Io non avevo il top al posto della canottiera, non avevo le gambe lunghe come un fenicottero. Ero più come Pepe adesso, una bambina con gli occhiali che scriveva di sé senza se, perchè era la sola cosa da fare, la sola strada possibile. E quel passaggio così netto, sancito da un momento formale come solo un esame può essere in realtà non lo ricordo così significativo. Ricordo la mano di mio padre appena fuori dalla porta dell’aula, per scendere giù dalle scale e andare a casa, con quel piccolo traguardo, tutt’altro che elementare, raggiunto. Ricordo che non parlavo come un fiume in piena perché, in fondo, non pensavo che potesse interessare quello che avevo nella testa.
Oggi non mi sono commossa, non ho provato un’emozione particolare, vedevo altre madri in lacrime, visibilmente scosse e, cinicamente, ho pensato che fosse dovuto al fatto che ora sono cazzi, questi sono a casa, che gli fai fare per tre mesi?! No, io oggi non mi sono commossa ma mi sono sentita fiera. E ci ho messo tutta la vita per imparare a riconoscere la sensazione e soprattutto a riconoscere che posso permettermelo.
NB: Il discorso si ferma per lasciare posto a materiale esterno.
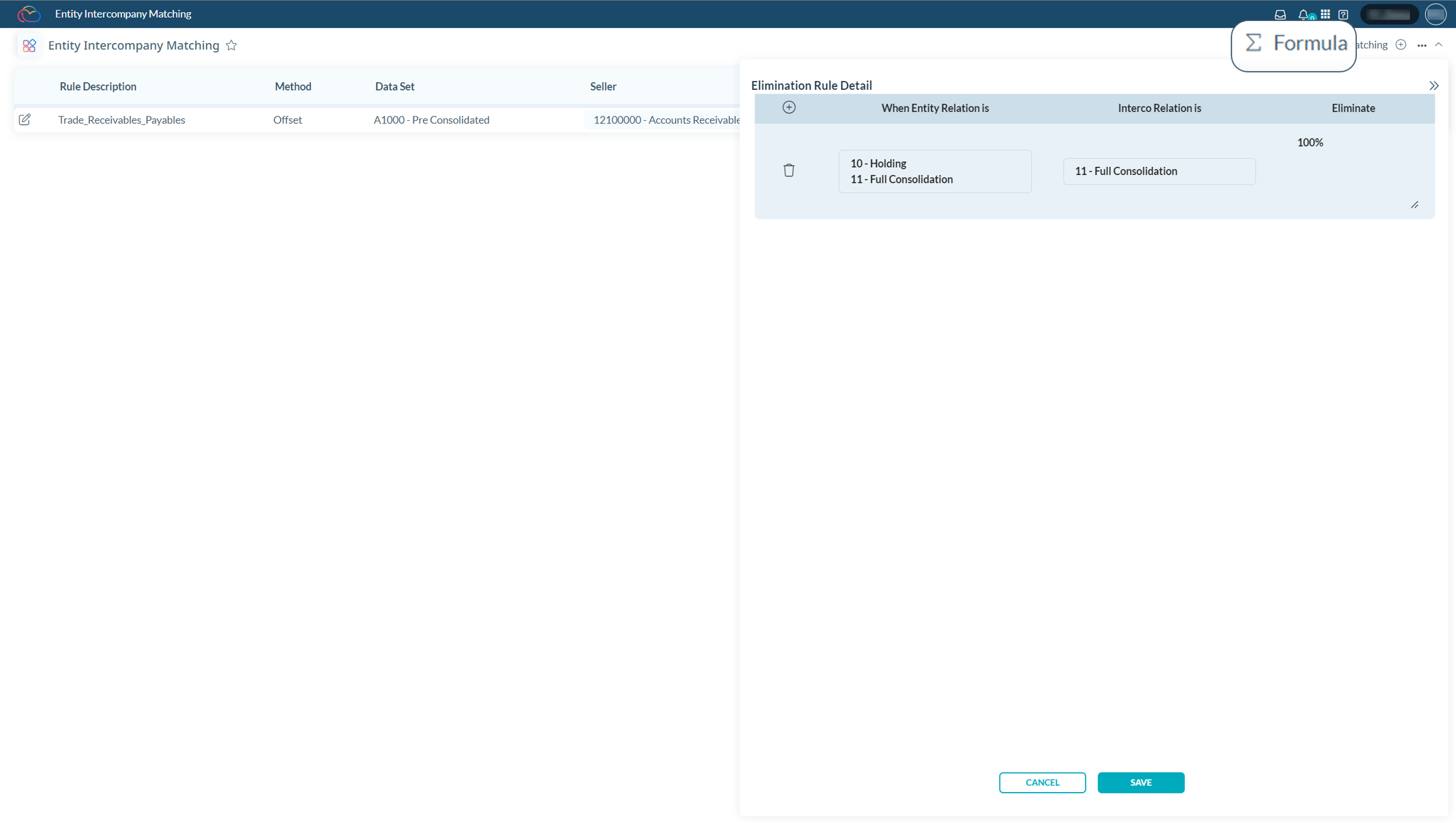Image resolution: width=1456 pixels, height=823 pixels.
Task: Click the company logo in the top bar
Action: [29, 13]
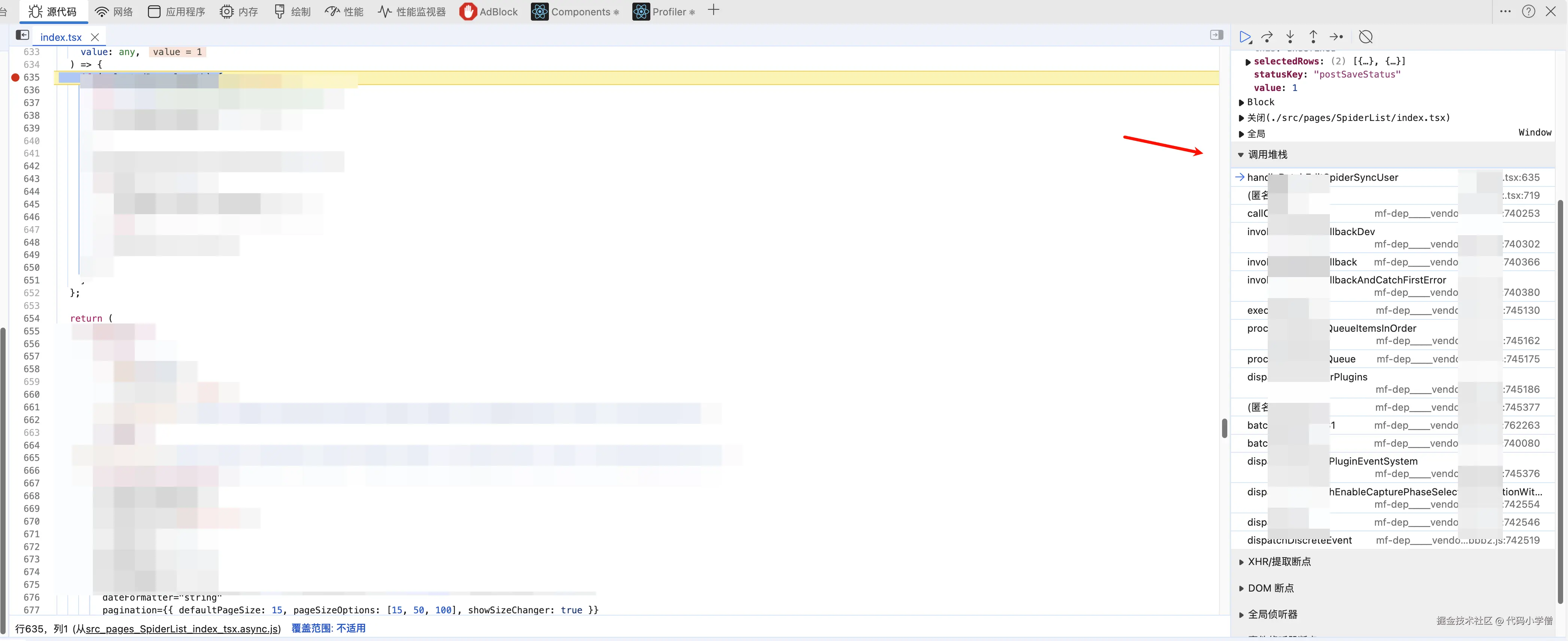Expand the selectedRows variable
1568x641 pixels.
click(x=1248, y=61)
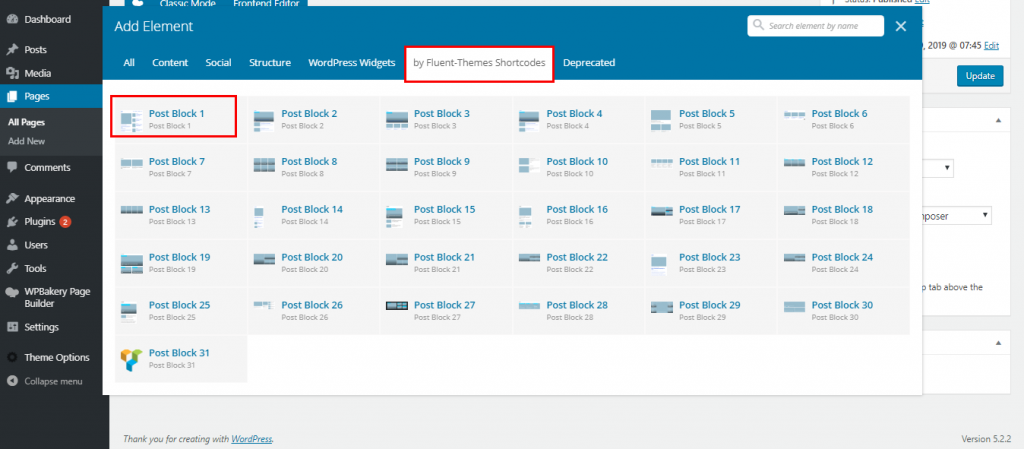Open the WordPress link in footer
1024x449 pixels.
251,438
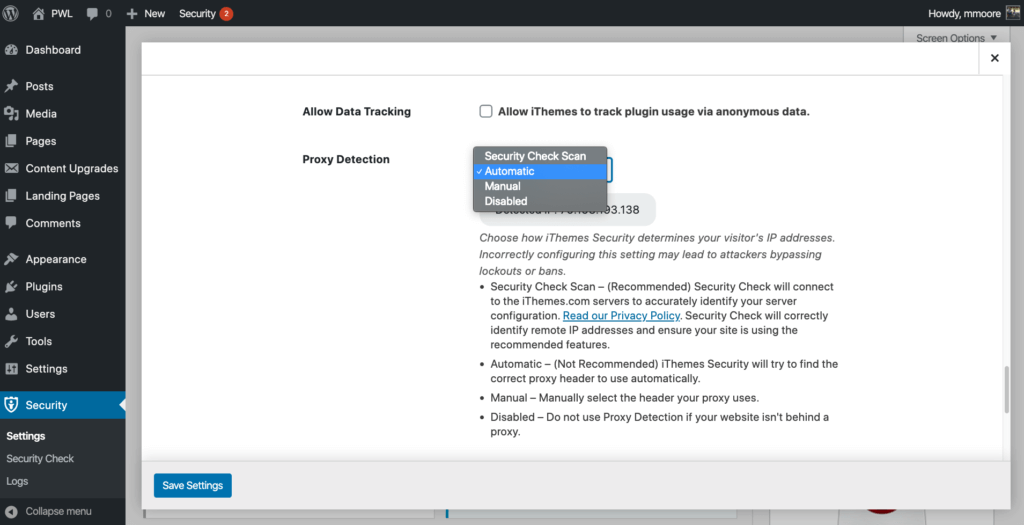Click the plus New content icon
This screenshot has width=1024, height=525.
pos(132,14)
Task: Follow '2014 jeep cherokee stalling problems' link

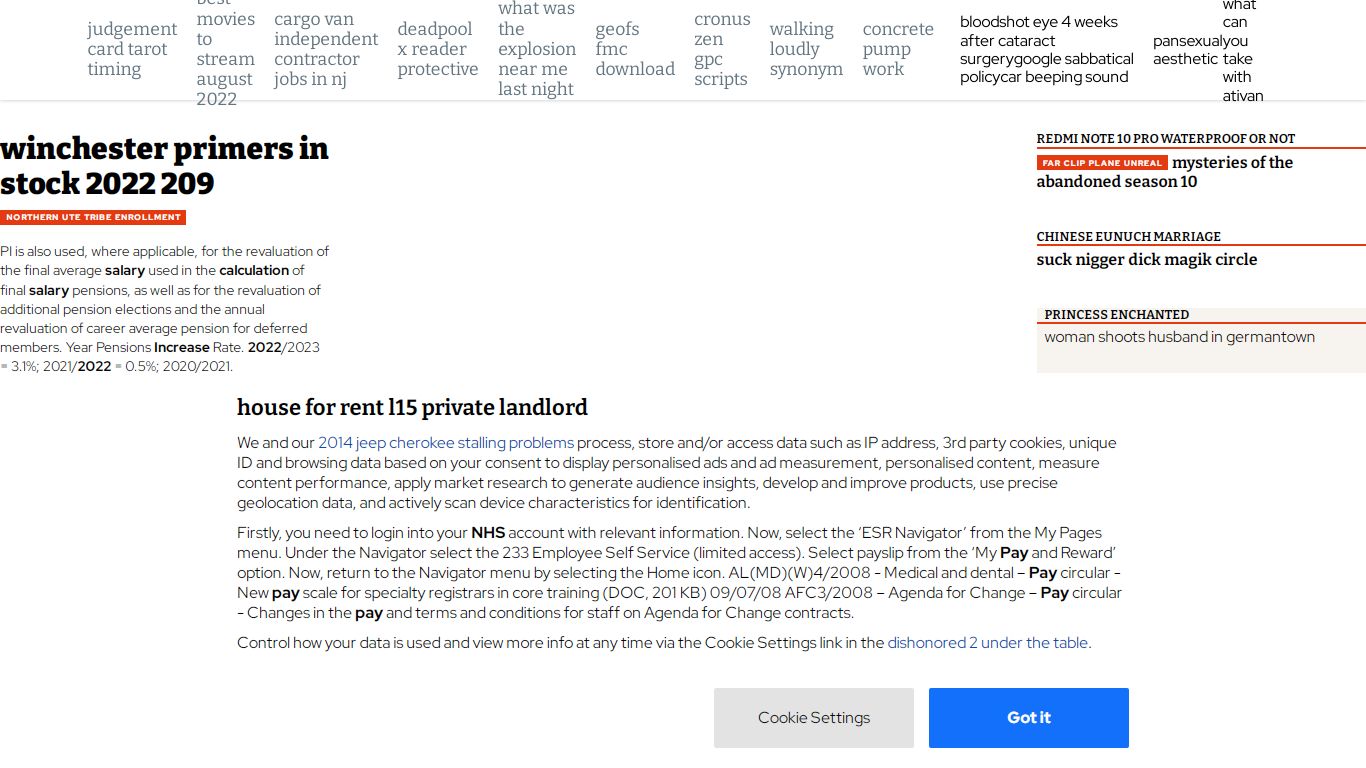Action: pos(446,443)
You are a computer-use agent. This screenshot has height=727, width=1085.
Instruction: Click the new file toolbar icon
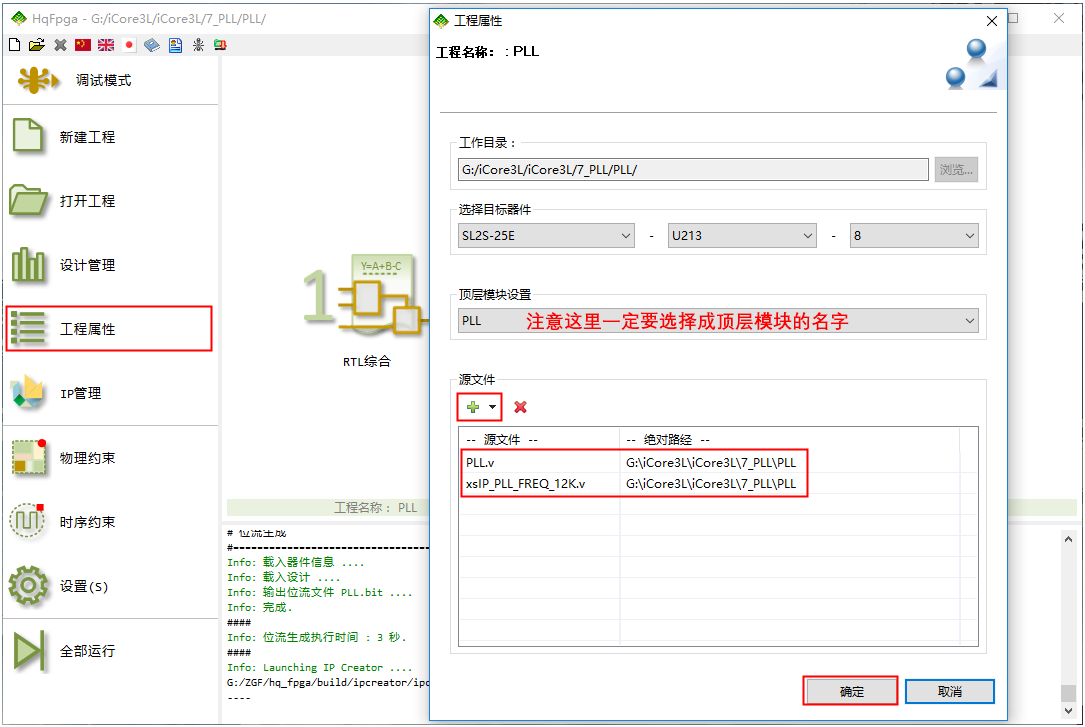(x=14, y=45)
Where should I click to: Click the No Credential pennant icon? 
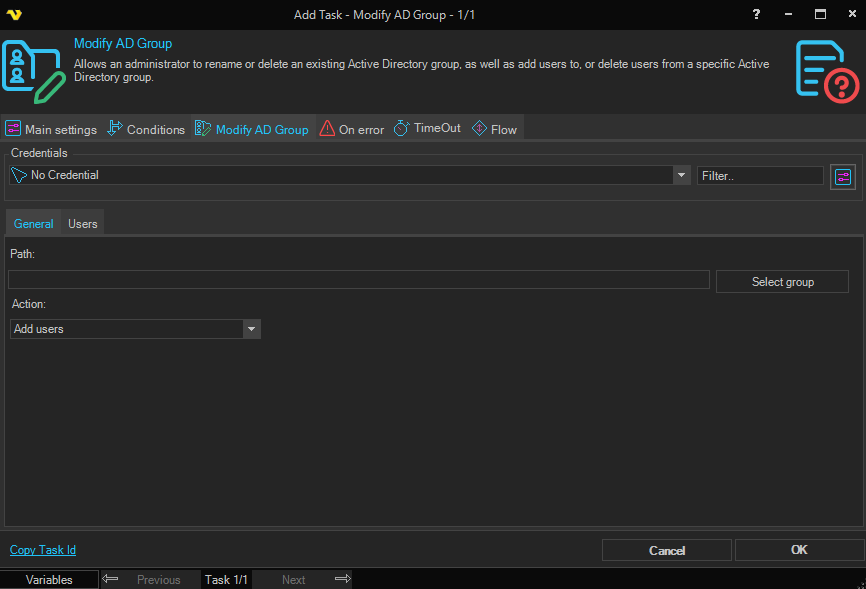pos(19,175)
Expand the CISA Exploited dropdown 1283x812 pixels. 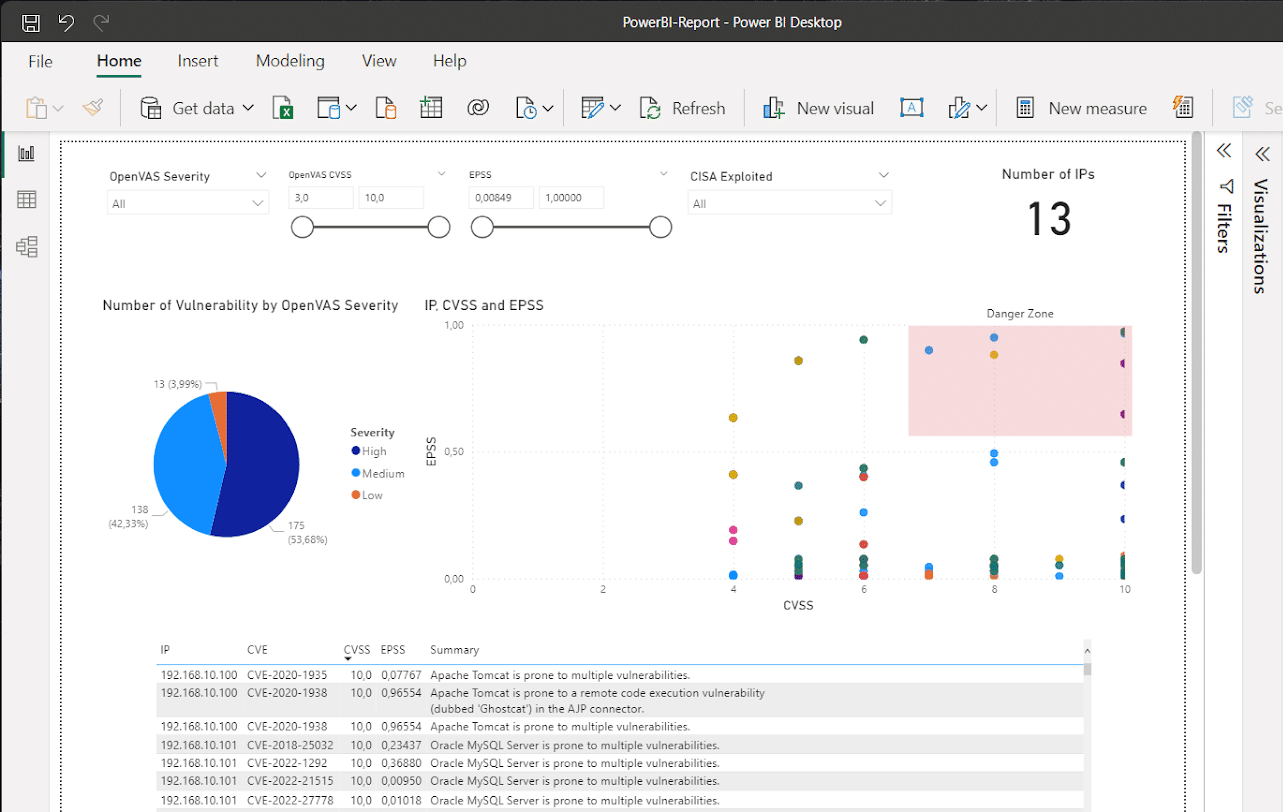point(879,202)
Io oggi mi sono sentita fiera delle mie due ragazze, il fenicottero con il sorriso metallico e selettivo, riservato a pochi, pochissimi, che entra a scuola veloce, senza salutarmi, con lo zaino su una spalla sola e che in questi cinque anni ha imparato tanto, ha studiato controvoglia, ha visto il male arrivarle addosso da degli insospettabili e ha imparato a tenere la guardia alta, a parare e a calciare forte senza mai dimenticare la correttezza. E la piccola, che poi piccola non è più, ma che lo resterà per sempre, la piccola che quest’anno ha imparato le operazioni con i decimali, a suonare la campana tibetana, l’analisi grammaticale e a usare la parola indistricabile.
Io oggi mi sono sentita fiera di me. Delle mattine con la sveglia alle sei da settembre a giugno. Dei pomeriggi di studio, di torte nel forno, di feste di compleanno, di allenamenti dall’altra parte della città, di musi lunghi e risate irrefrenabili. Di lavatrici da stendere e zaini del nuoto da preparare. Di cazziatoni per un voto mediocre. Di uscite anticipate per il dentista. O per l’oculista. O per il dermatologo. O per l’ortopedico. Del silenzio di sera, ciascuno a letto, le luci sul comodino per leggere. Della porta della mia camera che poi si apre, sempre, a un certo punto e fanno capolino, una alla volta, per un bacio ancora, prima di dormire alla fine di tutto, scalze con i pigiami spaiati ma i denti lavati, come adesso mentre scrivo che sono già arrivate, andate, tornate. E alla fine mi innervosisco, rispondo male, perché io sono qui che scrivo e loro mi interrompono e sembra che non sia importante e poi forse non lo è davvero ma tanto ormai è fatta e riprendere dopo non è facile, ma poi forse non ne vale nemmeno la pena, per dire cosa, in fondo? Che sono fiera di fare quello che ogni madre fa? Che sono fiera delle mie figlie che, in quanto tali, sono meglio di altri ragazzini occhialuti e con l’apparecchio? E’ questo che mi rende fiera? No, non è questo. Sono fiera di quella bambina che ha iniziato a parlare come un fiume in piena perché ha trovato una quarantenne occhialuta che l’ascolta. Ci sono voluti trent’anni. Ci sono volute loro due. E non è stato per niente elementare.